■ TASK TO COMPLETE
Quote the records from the line that contains "Task: Select API" through the end of the records, leaving the pictures out of your answer.
* BEGIN DATA SECTION *
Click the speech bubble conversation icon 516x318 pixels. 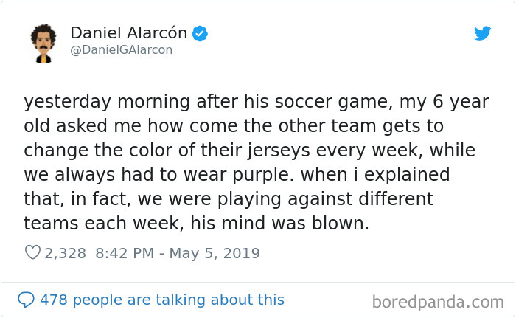(26, 300)
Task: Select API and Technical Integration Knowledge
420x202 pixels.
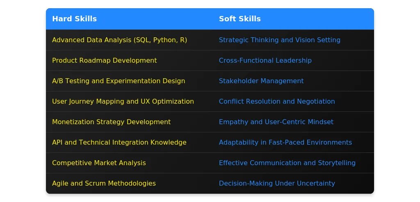Action: 119,142
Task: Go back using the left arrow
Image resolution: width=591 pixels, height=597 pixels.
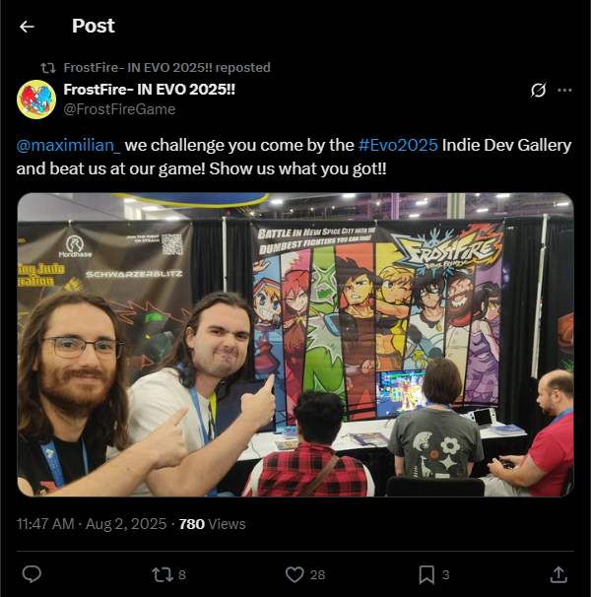Action: tap(27, 27)
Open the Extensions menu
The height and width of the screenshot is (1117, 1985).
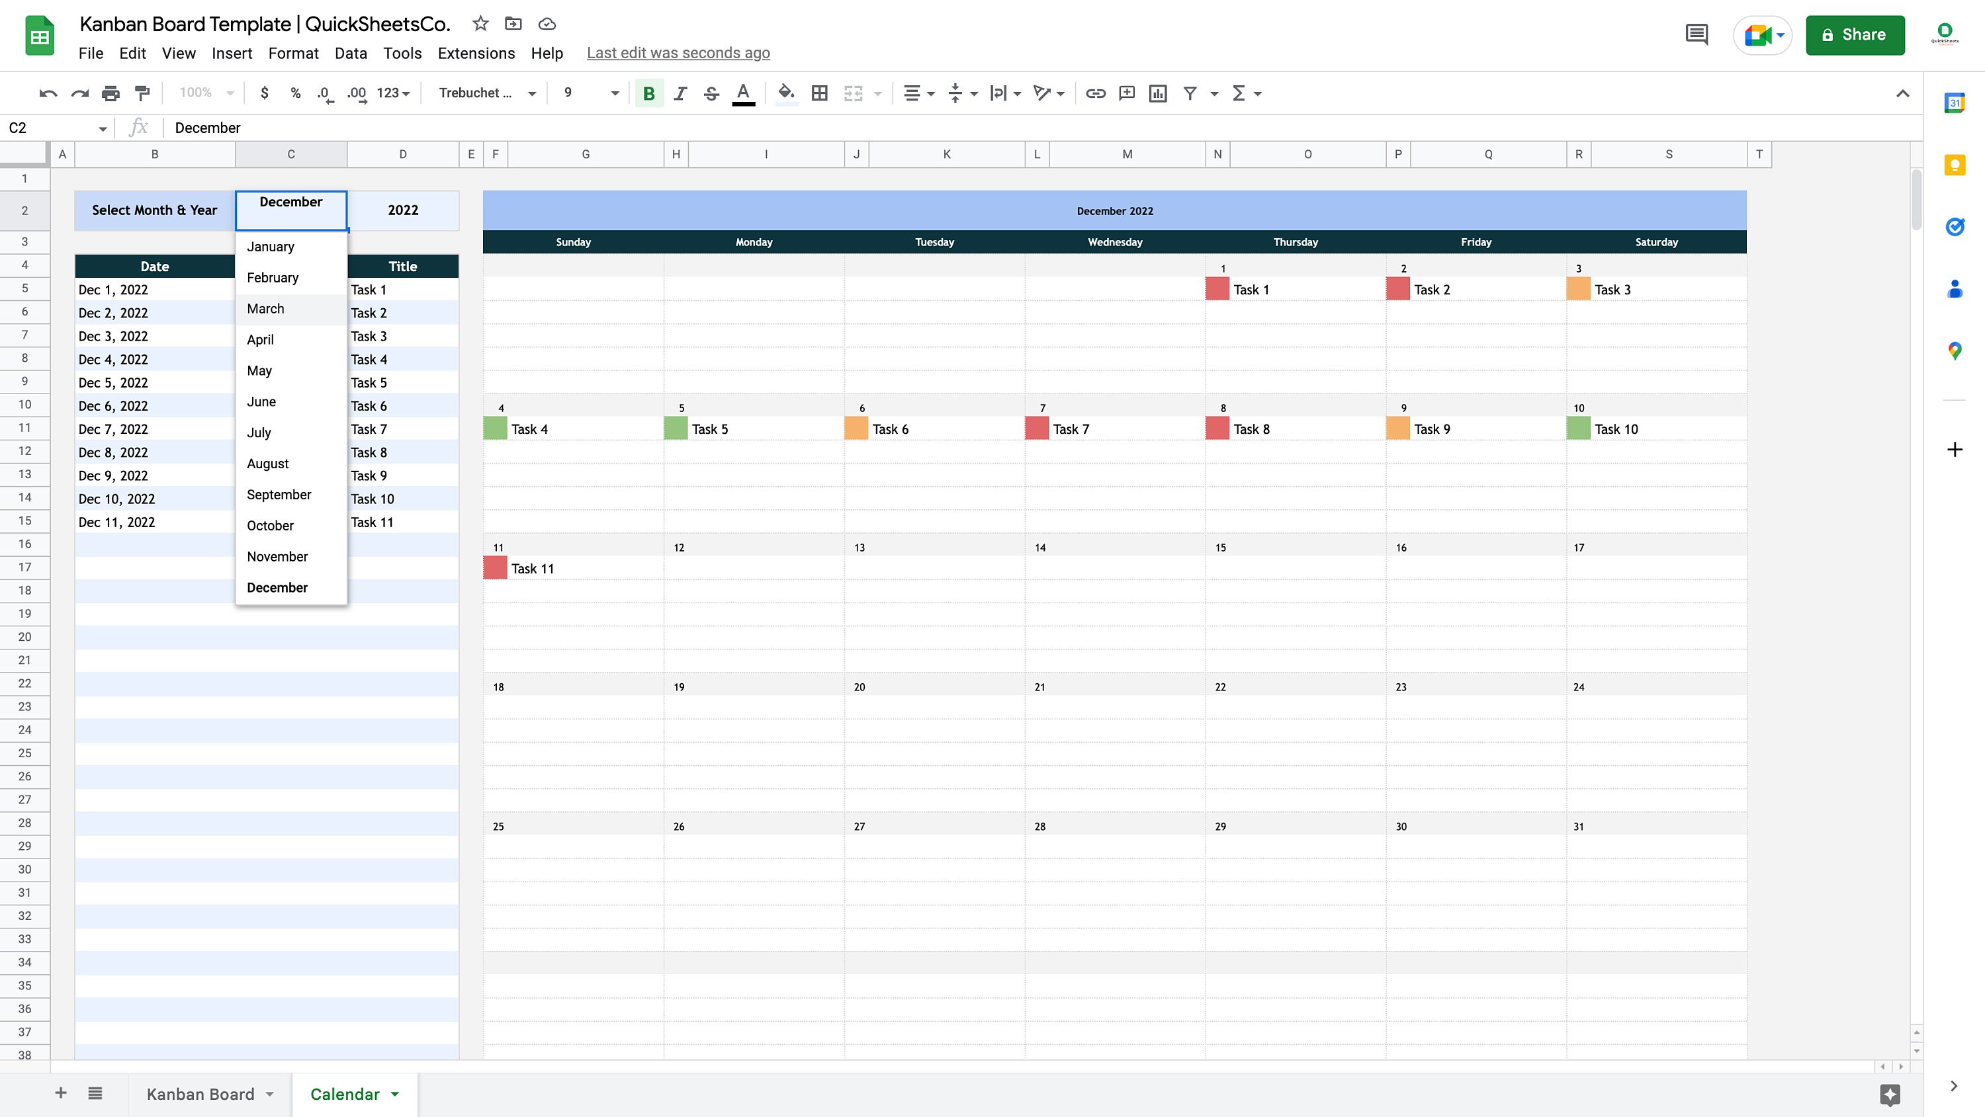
* END DATA SECTION *
■ ANSWER
Task: Select API and Technical Integration Knowledge
420x202 pixels.
Action: 119,142
Task: Go back using the left arrow
Image resolution: width=591 pixels, height=597 pixels.
Action: tap(27, 27)
Open the Extensions menu
The height and width of the screenshot is (1117, 1985).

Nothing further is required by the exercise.